Extract each line from the items below that contains the string "screenshot", treating uppercase and lowercase letters as distinct.

» Available records
-- start --

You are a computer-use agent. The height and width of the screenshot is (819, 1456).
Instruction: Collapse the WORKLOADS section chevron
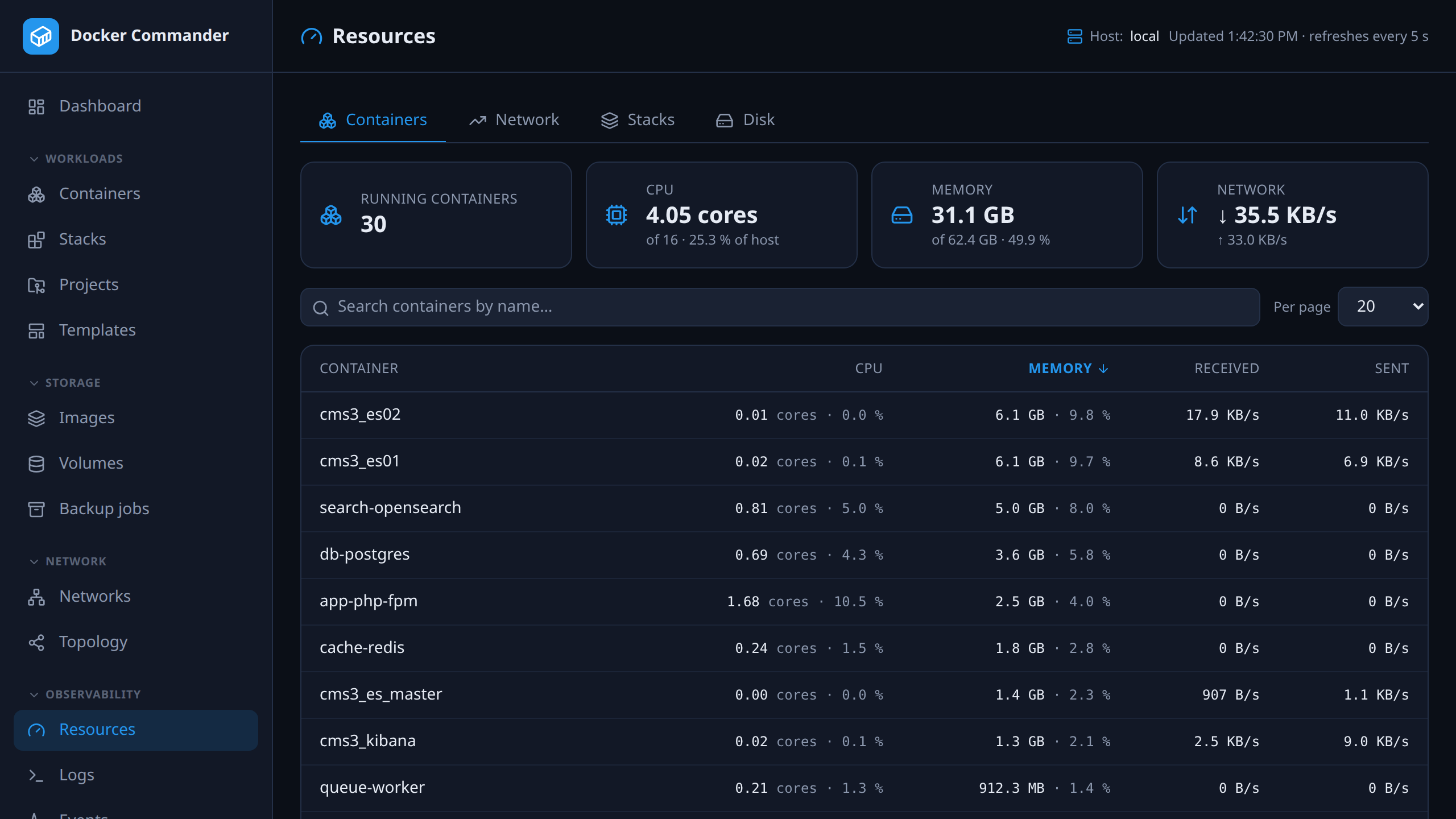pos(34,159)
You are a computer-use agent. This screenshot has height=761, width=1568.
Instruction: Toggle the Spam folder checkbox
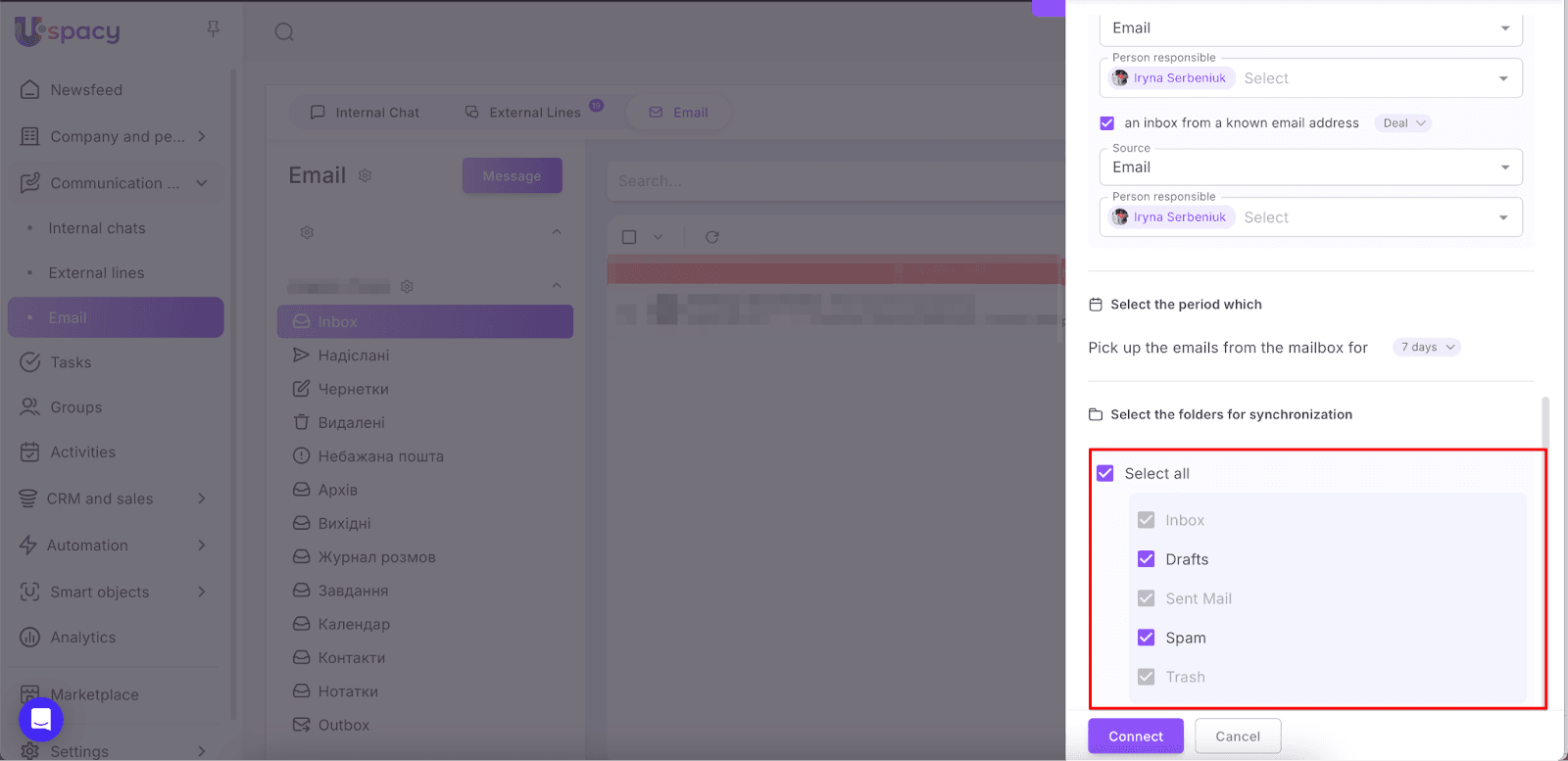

-- end --

» Task answer
You are a computer-use agent. The height and width of the screenshot is (819, 1456).
You are a computer-use agent. This screenshot has height=761, width=1568.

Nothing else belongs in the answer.